» Aufgaben
a – Schreiben Sie aus dem Textauszug den Abschnitt wortgetreu ab, der bei den Worten „Auf jeden Fall“ einsetzt; hören Sie nach „nur viel größer.“ auf.
b – Auf welches Jahr ist der JLL VICTOR laut dem Textauszug aktuell abgestürzt?
c – Übertragen Sie den folgenden Satz aus dem Textauszug ins Englische: „Auf jeden Fall gilt: Dieser Absturz kann an keinem großen Portfolio insbesondere hochwertiger Immobilien vorbeigehen.“

» Vorliegender Textauszug
▬▬▬

JLL VICTOR SIEHT BRUTALSTEN PRIME OFFICE ABSTURZ DER NACHKRIEGSGESCHICHTE

Safe Haven ade – und es geht noch weiter

Mathematik ist für alle da – jetzt auch für Prime Office, dem Super-Core. Der professionelle Prime Office Bereich befindet sich in der brutalsten Absturzphase der Immobilienwerte der Nachkriegsgeschichte – und wohl im stärksten Wertverfall der modernen deutschen Geschichte außerhalb Kriegszeiten überhaupt. Und es geht noch weiter. Dabei sind die brandaktuell wirklich schlechten Nachrichten für den Transaktionsmarkt noch gar nicht eingepreist. Trotzdem lesen Sie in Medien der letzten Tage und auch in der Originalerfassung lediglich die weichgewaschenen Meldungen „Die Korrekturphase dauert an“ oder „Kapitalwerte deutscher Top-Büroimmobilien sinken schneller“, aus denen der schnelle Leser die Dramatik absolut nicht erkennen kann. Es ist offen, ob die Irreführung aktiv durchgeführt wird, oder ob Medien und Researcher die Einordnung in die Geschichte gar nicht mehr vornehmen können. Aktuell ist der JLL VICTOR auf das Jahr 2017 abgestürzt. Aber da lagen die Hypothekenzinsen bzw. Anlagealternativen auch schon unter 2%.

Auf jeden Fall gilt: Dieser Absturz kann an keinem großen Portfolio insbesondere hochwertiger Immobilien vorbeigehen. Dies gilt besonders, wenn die Bestands-Bewertungen laufend an den Markt angepasst wurden oder das Portfolio bzw. die Immobilienquote wie bei einigen Versicherungen und Kapitalsammelstellen in den letzten 5 Jahren expansiv gemanagt wurde. Das Hochschnellen der Immobilienquote durch Absturz der Kurse der meist 80 bis 90% Festverzinslichen in den Gesamtkapitalanlagen sorgt für weiteren Investitionsstopp oder sogar zu Verkaufszwängen wie zuletzt der Absturz der Aktienkurse nach der Finanzkrise. Die Bedeutung der Renten ist nur viel größer.

▬▬▬

» Datensätze
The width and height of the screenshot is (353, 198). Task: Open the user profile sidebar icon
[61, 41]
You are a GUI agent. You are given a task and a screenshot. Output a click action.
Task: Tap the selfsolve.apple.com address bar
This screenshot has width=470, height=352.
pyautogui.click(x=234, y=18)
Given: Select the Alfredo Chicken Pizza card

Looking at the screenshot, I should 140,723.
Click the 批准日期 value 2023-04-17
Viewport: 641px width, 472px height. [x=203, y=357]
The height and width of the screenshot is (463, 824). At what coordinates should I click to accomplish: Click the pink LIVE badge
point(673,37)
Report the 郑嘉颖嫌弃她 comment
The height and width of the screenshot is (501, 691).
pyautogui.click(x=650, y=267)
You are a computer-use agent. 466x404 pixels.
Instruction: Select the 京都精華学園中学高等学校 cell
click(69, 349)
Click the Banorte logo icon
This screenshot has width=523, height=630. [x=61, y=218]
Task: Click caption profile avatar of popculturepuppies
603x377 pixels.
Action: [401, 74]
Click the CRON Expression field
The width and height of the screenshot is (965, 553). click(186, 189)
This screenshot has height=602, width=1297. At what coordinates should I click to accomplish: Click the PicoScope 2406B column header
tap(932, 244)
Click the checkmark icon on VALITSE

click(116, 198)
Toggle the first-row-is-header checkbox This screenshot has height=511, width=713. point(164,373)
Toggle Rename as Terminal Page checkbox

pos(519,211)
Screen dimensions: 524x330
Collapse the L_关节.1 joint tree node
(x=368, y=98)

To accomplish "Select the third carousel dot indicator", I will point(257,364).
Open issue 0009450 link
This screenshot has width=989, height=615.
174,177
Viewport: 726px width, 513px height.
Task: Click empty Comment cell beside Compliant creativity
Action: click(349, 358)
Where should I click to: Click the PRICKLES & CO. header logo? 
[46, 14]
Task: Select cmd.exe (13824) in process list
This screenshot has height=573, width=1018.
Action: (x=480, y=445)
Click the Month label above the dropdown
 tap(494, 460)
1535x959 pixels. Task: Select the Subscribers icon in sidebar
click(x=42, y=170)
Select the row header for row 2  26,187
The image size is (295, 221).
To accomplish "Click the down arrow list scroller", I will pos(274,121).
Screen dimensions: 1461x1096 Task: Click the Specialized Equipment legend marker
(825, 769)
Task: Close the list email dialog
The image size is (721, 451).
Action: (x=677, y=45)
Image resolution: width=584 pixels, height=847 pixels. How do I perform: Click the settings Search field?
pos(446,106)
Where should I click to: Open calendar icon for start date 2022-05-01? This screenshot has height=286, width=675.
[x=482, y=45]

▬▬▬

» Lösungen
a –
Auf jeden Fall gilt: Dieser Absturz kann an keinem großen Portfolio insbesondere hochwertiger Immobilien vorbeigehen. Dies gilt besonders, wenn die Bestands-Bewertungen laufend an den Markt angepasst wurden oder das Portfolio bzw. die Immobilienquote wie bei einigen Versicherungen und Kapitalsammelstellen in den letzten 5 Jahren expansiv gemanagt wurde. Das Hochschnellen der Immobilienquote durch Absturz der Kurse der meist 80 bis 90% Festverzinslichen in den Gesamtkapitalanlagen sorgt für weiteren Investitionsstopp oder sogar zu Verkaufszwängen wie zuletzt der Absturz der Aktienkurse nach der Finanzkrise. Die Bedeutung der Renten ist nur viel größer.

b – Auf das Jahr 2017.

c – In any case, this crash cannot pass by any large portfolio, especially of high-quality real estate.